Colored beer

from Wikipedia, the free encyclopedia

Colored beer , technically correct roasted malt beer , is an extract made from colored malt in the same way as beer and highly concentrated using a special cooking process. It can be added to a beer at any point in the brewing, fermentation or storage process.

Intended use

Colored beer is an everyday and popular tool in breweries.

  • It is a dye that does not have to be declared as such because it is identical in substance.
  • It is largely tasteless.
  • It enables color fluctuations caused by production and raw materials to be balanced, which is particularly important in large-scale industrial production and in the premium segment.

Since color beer is beer in the legal sense and the blending of different beers is not prohibited even by the purity law, color beer offers commercial breweries considerable opportunities for rationalization. In this way, a large amount of light base beer can be produced in one brewing process and some of it can later be colored dark. Consumers are offered two completely different beers in stores without the need for two brewing processes. Such colored beers are only are identified as marketable .

commitment

In 1902 the production of Weyermann's colored beer began from the roasted and colored malts produced in the factory. The surrogate-free and debittered black roasted malt beer "Sinamar" ("sine amaro" = "without bitterness") was produced from 1905 to the Second World War in the Johann Baptist Weyermann branch of the color beer brewery in Potsdam.

Colored beer is not produced by the breweries themselves, but by specialist suppliers. As a beer that is not produced for consumption, but for the production of other foods, colored beer is exempt from beer tax in Switzerland.

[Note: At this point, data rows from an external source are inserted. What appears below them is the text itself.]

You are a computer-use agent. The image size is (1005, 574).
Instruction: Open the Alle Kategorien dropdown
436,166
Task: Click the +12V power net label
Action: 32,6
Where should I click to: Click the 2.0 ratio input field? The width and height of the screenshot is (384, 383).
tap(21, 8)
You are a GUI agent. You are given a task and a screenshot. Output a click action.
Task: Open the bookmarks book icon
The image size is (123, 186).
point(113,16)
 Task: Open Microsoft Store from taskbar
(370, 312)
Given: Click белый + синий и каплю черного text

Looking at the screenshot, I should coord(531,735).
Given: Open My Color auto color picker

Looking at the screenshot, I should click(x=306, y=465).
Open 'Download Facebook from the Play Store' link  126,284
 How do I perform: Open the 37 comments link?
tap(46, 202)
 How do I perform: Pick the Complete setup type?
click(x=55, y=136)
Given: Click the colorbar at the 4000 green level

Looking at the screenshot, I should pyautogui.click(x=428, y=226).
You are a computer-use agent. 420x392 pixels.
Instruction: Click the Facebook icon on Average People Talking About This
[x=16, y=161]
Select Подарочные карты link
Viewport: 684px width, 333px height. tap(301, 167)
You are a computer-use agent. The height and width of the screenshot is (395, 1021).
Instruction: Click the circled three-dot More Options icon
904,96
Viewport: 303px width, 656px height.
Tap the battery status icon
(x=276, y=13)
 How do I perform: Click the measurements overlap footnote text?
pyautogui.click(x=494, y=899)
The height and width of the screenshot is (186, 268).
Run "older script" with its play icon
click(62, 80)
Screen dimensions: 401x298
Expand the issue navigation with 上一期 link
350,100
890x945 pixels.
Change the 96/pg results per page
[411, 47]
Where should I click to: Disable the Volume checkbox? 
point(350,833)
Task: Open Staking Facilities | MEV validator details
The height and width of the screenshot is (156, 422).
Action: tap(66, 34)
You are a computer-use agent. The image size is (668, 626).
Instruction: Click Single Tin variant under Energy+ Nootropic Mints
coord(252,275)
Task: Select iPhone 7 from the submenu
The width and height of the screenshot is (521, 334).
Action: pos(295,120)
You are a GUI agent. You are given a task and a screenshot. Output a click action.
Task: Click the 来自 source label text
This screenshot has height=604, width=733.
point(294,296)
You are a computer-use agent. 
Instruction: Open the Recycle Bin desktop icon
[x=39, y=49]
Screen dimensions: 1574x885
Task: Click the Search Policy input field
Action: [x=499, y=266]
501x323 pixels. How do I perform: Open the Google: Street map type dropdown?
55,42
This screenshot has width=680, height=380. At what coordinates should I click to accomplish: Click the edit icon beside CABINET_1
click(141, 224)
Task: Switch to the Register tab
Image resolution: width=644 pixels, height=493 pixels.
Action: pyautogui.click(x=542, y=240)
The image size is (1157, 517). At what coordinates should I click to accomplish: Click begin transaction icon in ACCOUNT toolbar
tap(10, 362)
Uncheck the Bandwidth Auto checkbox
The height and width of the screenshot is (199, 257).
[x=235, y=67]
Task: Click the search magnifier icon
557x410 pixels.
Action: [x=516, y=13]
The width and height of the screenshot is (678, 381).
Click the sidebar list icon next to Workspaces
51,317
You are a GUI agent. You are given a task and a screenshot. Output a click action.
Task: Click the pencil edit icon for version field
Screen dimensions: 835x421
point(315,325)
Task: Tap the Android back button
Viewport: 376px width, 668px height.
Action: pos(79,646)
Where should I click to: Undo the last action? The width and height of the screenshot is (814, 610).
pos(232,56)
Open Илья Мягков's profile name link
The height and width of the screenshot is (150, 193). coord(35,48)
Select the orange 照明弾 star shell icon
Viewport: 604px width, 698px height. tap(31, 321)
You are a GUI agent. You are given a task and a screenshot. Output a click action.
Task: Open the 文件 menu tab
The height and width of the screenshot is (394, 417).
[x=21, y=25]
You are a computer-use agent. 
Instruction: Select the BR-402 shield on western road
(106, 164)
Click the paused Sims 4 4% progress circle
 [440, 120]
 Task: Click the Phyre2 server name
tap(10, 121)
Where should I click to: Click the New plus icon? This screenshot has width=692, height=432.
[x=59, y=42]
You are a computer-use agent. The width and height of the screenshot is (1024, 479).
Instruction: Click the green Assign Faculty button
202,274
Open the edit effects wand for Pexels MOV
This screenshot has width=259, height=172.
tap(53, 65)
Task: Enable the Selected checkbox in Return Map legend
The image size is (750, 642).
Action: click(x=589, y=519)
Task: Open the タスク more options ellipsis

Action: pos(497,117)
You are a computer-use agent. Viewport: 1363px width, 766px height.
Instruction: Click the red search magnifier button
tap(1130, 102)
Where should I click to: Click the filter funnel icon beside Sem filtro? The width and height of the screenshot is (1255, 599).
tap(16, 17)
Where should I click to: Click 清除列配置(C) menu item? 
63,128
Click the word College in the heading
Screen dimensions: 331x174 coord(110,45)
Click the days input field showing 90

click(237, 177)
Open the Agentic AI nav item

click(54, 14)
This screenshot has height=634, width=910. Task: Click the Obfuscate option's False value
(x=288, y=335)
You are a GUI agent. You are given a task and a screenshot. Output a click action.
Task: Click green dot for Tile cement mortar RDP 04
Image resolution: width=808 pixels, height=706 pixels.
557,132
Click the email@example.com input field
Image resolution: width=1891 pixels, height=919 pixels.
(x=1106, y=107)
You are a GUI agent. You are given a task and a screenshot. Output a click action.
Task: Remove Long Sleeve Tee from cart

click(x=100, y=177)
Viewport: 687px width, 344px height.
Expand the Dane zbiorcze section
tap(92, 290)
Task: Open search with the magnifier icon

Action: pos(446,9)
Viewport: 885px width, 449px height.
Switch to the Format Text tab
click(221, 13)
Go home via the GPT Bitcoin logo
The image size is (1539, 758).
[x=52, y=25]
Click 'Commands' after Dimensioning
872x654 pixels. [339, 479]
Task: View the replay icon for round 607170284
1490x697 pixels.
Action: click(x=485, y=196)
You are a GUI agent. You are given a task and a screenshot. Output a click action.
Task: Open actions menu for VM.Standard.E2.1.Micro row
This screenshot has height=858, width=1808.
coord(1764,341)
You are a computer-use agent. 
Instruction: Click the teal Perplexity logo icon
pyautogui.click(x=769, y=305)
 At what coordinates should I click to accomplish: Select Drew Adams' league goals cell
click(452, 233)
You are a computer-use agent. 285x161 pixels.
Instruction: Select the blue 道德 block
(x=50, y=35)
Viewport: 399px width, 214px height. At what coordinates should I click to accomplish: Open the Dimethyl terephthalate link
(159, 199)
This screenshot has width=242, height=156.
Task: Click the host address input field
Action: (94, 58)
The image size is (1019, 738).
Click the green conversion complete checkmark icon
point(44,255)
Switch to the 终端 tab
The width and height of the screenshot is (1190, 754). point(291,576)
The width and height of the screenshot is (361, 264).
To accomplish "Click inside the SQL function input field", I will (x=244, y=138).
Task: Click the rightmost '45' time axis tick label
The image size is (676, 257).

The first German roasted malt beer brewery was founded by Carl Betz in Celle in 1893 .

Individual evidence

  1. D. Lachenmeier: Coloring of dark beers with roasted malt beer concentrate. CVUA Karlsruhe , November 24, 2008, accessed on May 23, 2018 .
  2. Archived copy ( memento of the original from March 19, 2017 in the Internet Archive ) Info: The archive link was inserted automatically and has not yet been checked. Please check the original and archive link according to the instructions and then remove this notice. @1@ 2Template: Webachiv / IABot / www.potsdam-wiki.de
  3. ↑ Beer Tax Act Art. 13 (PDF file; 77 kB)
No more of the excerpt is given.